◆ **Task brief**:
Swap "label" for "tag" in the items below and write them out again, leaving every other part unchanged.

start

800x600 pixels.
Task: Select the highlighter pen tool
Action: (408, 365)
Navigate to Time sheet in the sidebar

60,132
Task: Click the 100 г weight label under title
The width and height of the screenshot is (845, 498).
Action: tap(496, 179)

end

◆ **Expected answer**:
800x600 pixels.
Task: Select the highlighter pen tool
Action: (408, 365)
Navigate to Time sheet in the sidebar

60,132
Task: Click the 100 г weight tag under title
The width and height of the screenshot is (845, 498).
Action: tap(496, 179)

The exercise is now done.